Let’s set the scene:  You’re interviewing Anne for a sales position and it’s going well.  Anne is the most qualified applicant you’ve met and she seems like a real go-getter.  You anticipate that you will offer her the job. As you’re wrapping up, Anne asks about the required hours that were listed in the job description:  9am – 5pm M-F with occasional need to stay later if necessary.

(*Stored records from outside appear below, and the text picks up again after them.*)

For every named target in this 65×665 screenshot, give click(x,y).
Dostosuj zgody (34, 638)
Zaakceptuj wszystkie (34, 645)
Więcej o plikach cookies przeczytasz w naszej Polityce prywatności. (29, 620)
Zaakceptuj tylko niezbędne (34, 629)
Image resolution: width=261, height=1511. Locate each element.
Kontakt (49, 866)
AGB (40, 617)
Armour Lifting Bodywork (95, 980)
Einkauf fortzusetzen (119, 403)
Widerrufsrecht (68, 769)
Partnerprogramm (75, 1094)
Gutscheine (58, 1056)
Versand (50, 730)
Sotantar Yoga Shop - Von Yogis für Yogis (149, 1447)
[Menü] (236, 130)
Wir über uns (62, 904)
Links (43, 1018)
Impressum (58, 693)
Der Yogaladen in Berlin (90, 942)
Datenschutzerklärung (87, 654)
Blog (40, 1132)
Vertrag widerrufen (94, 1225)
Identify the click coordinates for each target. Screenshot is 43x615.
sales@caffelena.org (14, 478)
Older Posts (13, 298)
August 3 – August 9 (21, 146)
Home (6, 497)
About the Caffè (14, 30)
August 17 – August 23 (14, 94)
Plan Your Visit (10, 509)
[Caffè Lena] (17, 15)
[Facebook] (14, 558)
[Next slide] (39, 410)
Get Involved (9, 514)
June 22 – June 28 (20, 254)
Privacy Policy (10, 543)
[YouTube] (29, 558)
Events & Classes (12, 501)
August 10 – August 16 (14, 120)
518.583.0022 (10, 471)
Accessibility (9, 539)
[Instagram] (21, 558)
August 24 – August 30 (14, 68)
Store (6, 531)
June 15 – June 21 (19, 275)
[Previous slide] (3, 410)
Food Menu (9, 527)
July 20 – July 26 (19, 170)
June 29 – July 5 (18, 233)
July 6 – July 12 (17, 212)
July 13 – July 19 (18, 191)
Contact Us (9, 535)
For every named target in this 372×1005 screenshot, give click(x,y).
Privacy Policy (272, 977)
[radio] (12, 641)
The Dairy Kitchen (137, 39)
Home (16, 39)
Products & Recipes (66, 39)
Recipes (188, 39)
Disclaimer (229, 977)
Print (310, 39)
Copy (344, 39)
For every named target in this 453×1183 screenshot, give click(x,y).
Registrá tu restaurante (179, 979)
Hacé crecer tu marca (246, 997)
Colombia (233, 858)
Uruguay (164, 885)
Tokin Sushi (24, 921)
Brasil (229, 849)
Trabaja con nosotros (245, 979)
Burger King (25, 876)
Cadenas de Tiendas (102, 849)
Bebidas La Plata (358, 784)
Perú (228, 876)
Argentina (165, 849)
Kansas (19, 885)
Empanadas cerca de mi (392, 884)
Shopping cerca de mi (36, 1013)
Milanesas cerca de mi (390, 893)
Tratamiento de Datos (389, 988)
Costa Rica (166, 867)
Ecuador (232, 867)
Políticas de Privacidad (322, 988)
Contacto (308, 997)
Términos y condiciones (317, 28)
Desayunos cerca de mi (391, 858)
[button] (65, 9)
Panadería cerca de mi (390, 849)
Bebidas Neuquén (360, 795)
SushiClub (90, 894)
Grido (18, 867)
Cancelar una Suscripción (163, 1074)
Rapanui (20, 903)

Anne tells you that she’s more than willing to stay late on occasion, but will need advance notice in order to arrange childcare for her 3 children under 10 years old.  You tell Anne that due to the nature of the job, advance notice isn’t always possible. You now know that Anne has children and that her childcare obligations could affect her ability to do the job.  What are your legal obligations and where do you go from here?      
 
Let’s get the most common misconception out of the way first; it doesn’t matter that Anne volunteered (and that you didn’t ask) whether she had children.  Discrimination laws don’t prohibit employers from learning protected information.  They prohibit employers from using protected information as a basis for an adverse employment decision.
 
So is parental status a protected characteristic?  Not directly.  But there are circumstances in which discrimination against caregivers might constitute unlawful disparate treatment based on sex under Title VII.  For example, an employer cannot hire men with preschool age children but refuse to hire women with preschool age children.  (Phillips v. Martin Marietta Corp. (U.S. 1971)).  This is discrimination based on a person’s sex.  But because Title VII does not prohibit discrimination based solely on parental status, an employer does not violate the disparate treatment proscription if it treats mothers and fathers in a similarly unfavorable manner compared to childless workers.  In other words, employers can discriminate against parents across the board, but not against only mothers or only fathers.    
 
There is also an important distinction between sex based assumptions about work performance (i.e., female caregivers should not, will not, or cannot be committed to their jobs) and actual, specific work performance of a particular employee.   Employment decisions that are based on an employee’s actual work performance, rather than perceived inability or stereotypes, do not generally violate Title VII, even if an employee’s unsatisfactory work performance is attributable to caregiving responsibilities.  For example, an employer can terminate an employee who misses work frequently because of difficulty in obtaining childcare, as long as it treats other male and female employees comparably for the same infraction.   
 
In the case of Anne, you as the employer have every right to set the work schedules of your employees.  But if you choose not to hire her because of admitted childcare restrictions, just be sure that you treat all other applicants and employees with similar issues, both male and female, the same way.